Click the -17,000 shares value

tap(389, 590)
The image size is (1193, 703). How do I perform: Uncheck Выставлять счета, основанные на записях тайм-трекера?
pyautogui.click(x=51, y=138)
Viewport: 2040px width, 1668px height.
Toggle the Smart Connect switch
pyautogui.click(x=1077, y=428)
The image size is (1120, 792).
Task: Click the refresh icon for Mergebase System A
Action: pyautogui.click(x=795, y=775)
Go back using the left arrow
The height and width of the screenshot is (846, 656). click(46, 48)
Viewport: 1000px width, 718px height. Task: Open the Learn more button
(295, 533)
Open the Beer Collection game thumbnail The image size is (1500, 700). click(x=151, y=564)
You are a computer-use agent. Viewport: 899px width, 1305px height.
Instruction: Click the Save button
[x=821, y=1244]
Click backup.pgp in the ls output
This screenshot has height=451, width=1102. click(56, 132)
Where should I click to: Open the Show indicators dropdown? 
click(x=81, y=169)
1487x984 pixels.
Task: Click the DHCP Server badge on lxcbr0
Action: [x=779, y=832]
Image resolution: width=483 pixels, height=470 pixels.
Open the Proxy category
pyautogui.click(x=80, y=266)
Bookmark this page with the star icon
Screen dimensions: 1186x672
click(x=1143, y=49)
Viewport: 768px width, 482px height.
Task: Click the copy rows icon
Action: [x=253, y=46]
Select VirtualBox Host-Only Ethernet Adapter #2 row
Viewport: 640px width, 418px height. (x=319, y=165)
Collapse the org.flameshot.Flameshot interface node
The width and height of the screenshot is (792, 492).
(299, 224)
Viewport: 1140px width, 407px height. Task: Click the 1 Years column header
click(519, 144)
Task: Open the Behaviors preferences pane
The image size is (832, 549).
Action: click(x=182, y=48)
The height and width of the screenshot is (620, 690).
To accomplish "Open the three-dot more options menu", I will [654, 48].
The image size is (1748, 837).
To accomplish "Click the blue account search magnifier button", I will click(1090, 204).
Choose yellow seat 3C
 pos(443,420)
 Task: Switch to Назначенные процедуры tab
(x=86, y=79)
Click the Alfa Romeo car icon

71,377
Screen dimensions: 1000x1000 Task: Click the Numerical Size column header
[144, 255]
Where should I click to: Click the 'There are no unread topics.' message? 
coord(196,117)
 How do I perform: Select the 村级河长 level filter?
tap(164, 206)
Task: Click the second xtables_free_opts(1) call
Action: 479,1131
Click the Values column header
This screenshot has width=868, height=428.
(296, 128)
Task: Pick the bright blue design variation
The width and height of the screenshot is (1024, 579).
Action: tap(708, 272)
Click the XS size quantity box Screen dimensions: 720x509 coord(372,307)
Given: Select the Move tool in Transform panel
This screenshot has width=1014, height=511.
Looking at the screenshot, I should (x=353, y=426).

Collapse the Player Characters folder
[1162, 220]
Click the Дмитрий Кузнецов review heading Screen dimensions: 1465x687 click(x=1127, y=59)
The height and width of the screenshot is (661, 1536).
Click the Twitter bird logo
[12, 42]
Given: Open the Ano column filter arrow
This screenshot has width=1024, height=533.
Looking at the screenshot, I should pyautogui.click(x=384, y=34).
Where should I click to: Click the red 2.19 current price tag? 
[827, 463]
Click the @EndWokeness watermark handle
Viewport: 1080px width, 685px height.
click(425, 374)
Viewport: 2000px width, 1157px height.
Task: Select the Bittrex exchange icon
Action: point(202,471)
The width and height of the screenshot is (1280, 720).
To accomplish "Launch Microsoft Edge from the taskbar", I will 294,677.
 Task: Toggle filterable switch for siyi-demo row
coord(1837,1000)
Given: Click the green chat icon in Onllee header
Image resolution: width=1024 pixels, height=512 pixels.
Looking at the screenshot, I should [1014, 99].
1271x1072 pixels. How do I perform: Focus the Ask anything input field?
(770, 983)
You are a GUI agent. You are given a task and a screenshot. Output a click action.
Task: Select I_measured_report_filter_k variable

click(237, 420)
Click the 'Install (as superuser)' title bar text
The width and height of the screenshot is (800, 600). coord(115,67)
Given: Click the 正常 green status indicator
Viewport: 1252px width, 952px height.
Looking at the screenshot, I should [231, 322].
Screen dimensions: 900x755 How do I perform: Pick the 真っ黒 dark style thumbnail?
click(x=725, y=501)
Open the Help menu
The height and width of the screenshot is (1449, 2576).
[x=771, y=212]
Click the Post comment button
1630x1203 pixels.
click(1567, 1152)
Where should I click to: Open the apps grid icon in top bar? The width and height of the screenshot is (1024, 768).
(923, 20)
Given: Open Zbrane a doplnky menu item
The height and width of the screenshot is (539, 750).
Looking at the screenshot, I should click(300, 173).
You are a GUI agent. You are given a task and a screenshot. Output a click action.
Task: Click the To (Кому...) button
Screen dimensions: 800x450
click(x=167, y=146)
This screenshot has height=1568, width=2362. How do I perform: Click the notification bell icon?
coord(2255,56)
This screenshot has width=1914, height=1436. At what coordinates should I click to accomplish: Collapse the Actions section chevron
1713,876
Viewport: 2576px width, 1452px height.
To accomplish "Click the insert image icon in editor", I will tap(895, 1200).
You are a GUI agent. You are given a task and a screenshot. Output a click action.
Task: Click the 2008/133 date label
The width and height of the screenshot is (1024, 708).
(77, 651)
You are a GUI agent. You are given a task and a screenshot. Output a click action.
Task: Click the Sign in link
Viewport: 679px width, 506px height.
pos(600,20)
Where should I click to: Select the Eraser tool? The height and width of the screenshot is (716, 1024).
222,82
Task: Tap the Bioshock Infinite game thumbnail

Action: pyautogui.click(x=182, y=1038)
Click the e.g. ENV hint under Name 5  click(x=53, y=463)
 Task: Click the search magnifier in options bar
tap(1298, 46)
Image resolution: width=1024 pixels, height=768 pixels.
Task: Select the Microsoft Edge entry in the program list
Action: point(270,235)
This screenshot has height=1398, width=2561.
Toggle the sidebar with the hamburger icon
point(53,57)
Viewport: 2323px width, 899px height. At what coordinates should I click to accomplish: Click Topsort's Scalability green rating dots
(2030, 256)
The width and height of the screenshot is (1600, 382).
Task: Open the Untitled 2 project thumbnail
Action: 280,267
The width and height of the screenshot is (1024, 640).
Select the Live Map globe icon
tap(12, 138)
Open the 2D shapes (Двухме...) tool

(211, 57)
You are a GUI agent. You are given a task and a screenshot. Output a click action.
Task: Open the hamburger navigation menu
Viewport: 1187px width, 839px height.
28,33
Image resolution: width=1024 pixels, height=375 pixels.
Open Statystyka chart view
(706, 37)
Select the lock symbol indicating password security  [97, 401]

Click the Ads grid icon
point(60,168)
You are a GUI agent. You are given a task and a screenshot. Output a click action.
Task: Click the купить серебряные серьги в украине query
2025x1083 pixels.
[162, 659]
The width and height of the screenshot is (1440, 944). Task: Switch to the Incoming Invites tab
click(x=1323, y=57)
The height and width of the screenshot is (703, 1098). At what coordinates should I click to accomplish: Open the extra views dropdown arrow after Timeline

****

* **SHORT EXERCISE**: Can you repeat every one of the lines above, word for word and with nothing changed?

* **EXERCISE SOLUTION**:
Click the -17,000 shares value

tap(389, 590)
The image size is (1193, 703). How do I perform: Uncheck Выставлять счета, основанные на записях тайм-трекера?
pyautogui.click(x=51, y=138)
Viewport: 2040px width, 1668px height.
Toggle the Smart Connect switch
pyautogui.click(x=1077, y=428)
The image size is (1120, 792).
Task: Click the refresh icon for Mergebase System A
Action: pyautogui.click(x=795, y=775)
Go back using the left arrow
The height and width of the screenshot is (846, 656). click(46, 48)
Viewport: 1000px width, 718px height. Task: Open the Learn more button
(295, 533)
Open the Beer Collection game thumbnail The image size is (1500, 700). click(x=151, y=564)
You are a computer-use agent. Viewport: 899px width, 1305px height.
Instruction: Click the Save button
[x=821, y=1244]
Click backup.pgp in the ls output
This screenshot has height=451, width=1102. click(56, 132)
Where should I click to: Open the Show indicators dropdown? 
click(x=81, y=169)
1487x984 pixels.
Task: Click the DHCP Server badge on lxcbr0
Action: [x=779, y=832]
Image resolution: width=483 pixels, height=470 pixels.
Open the Proxy category
pyautogui.click(x=80, y=266)
Bookmark this page with the star icon
Screen dimensions: 1186x672
click(x=1143, y=49)
Viewport: 768px width, 482px height.
Task: Click the copy rows icon
Action: [x=253, y=46]
Select VirtualBox Host-Only Ethernet Adapter #2 row
Viewport: 640px width, 418px height. (x=319, y=165)
Collapse the org.flameshot.Flameshot interface node
The width and height of the screenshot is (792, 492).
(299, 224)
Viewport: 1140px width, 407px height. Task: Click the 1 Years column header
click(519, 144)
Task: Open the Behaviors preferences pane
The image size is (832, 549).
Action: click(x=182, y=48)
The height and width of the screenshot is (620, 690).
To accomplish "Open the three-dot more options menu", I will [654, 48].
The image size is (1748, 837).
To accomplish "Click the blue account search magnifier button", I will click(1090, 204).
Choose yellow seat 3C
 pos(443,420)
 Task: Switch to Назначенные процедуры tab
(x=86, y=79)
Click the Alfa Romeo car icon

71,377
Screen dimensions: 1000x1000 Task: Click the Numerical Size column header
[144, 255]
Where should I click to: Click the 'There are no unread topics.' message? 
coord(196,117)
 How do I perform: Select the 村级河长 level filter?
tap(164, 206)
Task: Click the second xtables_free_opts(1) call
Action: 479,1131
Click the Values column header
This screenshot has width=868, height=428.
(296, 128)
Task: Pick the bright blue design variation
The width and height of the screenshot is (1024, 579).
Action: tap(708, 272)
Click the XS size quantity box Screen dimensions: 720x509 coord(372,307)
Given: Select the Move tool in Transform panel
This screenshot has width=1014, height=511.
Looking at the screenshot, I should (x=353, y=426).

Collapse the Player Characters folder
[1162, 220]
Click the Дмитрий Кузнецов review heading Screen dimensions: 1465x687 click(x=1127, y=59)
The height and width of the screenshot is (661, 1536).
Click the Twitter bird logo
[12, 42]
Given: Open the Ano column filter arrow
This screenshot has width=1024, height=533.
Looking at the screenshot, I should pyautogui.click(x=384, y=34).
Where should I click to: Click the red 2.19 current price tag? 
[827, 463]
Click the @EndWokeness watermark handle
Viewport: 1080px width, 685px height.
click(425, 374)
Viewport: 2000px width, 1157px height.
Task: Select the Bittrex exchange icon
Action: point(202,471)
The width and height of the screenshot is (1280, 720).
To accomplish "Launch Microsoft Edge from the taskbar", I will 294,677.
 Task: Toggle filterable switch for siyi-demo row
coord(1837,1000)
Given: Click the green chat icon in Onllee header
Image resolution: width=1024 pixels, height=512 pixels.
Looking at the screenshot, I should [1014, 99].
1271x1072 pixels. How do I perform: Focus the Ask anything input field?
(770, 983)
You are a GUI agent. You are given a task and a screenshot. Output a click action.
Task: Select I_measured_report_filter_k variable

click(237, 420)
Click the 'Install (as superuser)' title bar text
The width and height of the screenshot is (800, 600). coord(115,67)
Given: Click the 正常 green status indicator
Viewport: 1252px width, 952px height.
Looking at the screenshot, I should [231, 322].
Screen dimensions: 900x755 How do I perform: Pick the 真っ黒 dark style thumbnail?
click(x=725, y=501)
Open the Help menu
The height and width of the screenshot is (1449, 2576).
[x=771, y=212]
Click the Post comment button
1630x1203 pixels.
click(1567, 1152)
Where should I click to: Open the apps grid icon in top bar? The width and height of the screenshot is (1024, 768).
(923, 20)
Given: Open Zbrane a doplnky menu item
The height and width of the screenshot is (539, 750).
Looking at the screenshot, I should click(300, 173).
You are a GUI agent. You are given a task and a screenshot. Output a click action.
Task: Click the To (Кому...) button
Screen dimensions: 800x450
click(x=167, y=146)
This screenshot has height=1568, width=2362. How do I perform: Click the notification bell icon?
coord(2255,56)
This screenshot has width=1914, height=1436. At what coordinates should I click to accomplish: Collapse the Actions section chevron
1713,876
Viewport: 2576px width, 1452px height.
To accomplish "Click the insert image icon in editor", I will tap(895, 1200).
You are a GUI agent. You are given a task and a screenshot. Output a click action.
Task: Click the 2008/133 date label
The width and height of the screenshot is (1024, 708).
(77, 651)
You are a GUI agent. You are given a task and a screenshot. Output a click action.
Task: Click the Sign in link
Viewport: 679px width, 506px height.
pos(600,20)
Where should I click to: Select the Eraser tool? The height and width of the screenshot is (716, 1024).
222,82
Task: Tap the Bioshock Infinite game thumbnail

Action: pyautogui.click(x=182, y=1038)
Click the e.g. ENV hint under Name 5  click(x=53, y=463)
 Task: Click the search magnifier in options bar
tap(1298, 46)
Image resolution: width=1024 pixels, height=768 pixels.
Task: Select the Microsoft Edge entry in the program list
Action: point(270,235)
This screenshot has height=1398, width=2561.
Toggle the sidebar with the hamburger icon
point(53,57)
Viewport: 2323px width, 899px height. At what coordinates should I click to accomplish: Click Topsort's Scalability green rating dots
(2030, 256)
The width and height of the screenshot is (1600, 382).
Task: Open the Untitled 2 project thumbnail
Action: 280,267
The width and height of the screenshot is (1024, 640).
Select the Live Map globe icon
tap(12, 138)
Open the 2D shapes (Двухме...) tool

(211, 57)
You are a GUI agent. You are given a task and a screenshot. Output a click action.
Task: Open the hamburger navigation menu
Viewport: 1187px width, 839px height.
28,33
Image resolution: width=1024 pixels, height=375 pixels.
Open Statystyka chart view
(706, 37)
Select the lock symbol indicating password security  [97, 401]

Click the Ads grid icon
point(60,168)
You are a GUI agent. You are given a task and a screenshot. Output a click action.
Task: Click the купить серебряные серьги в украине query
2025x1083 pixels.
[162, 659]
The width and height of the screenshot is (1440, 944). Task: Switch to the Incoming Invites tab
click(x=1323, y=57)
The height and width of the screenshot is (703, 1098). At what coordinates should I click to accomplish: Open the extra views dropdown arrow after Timeline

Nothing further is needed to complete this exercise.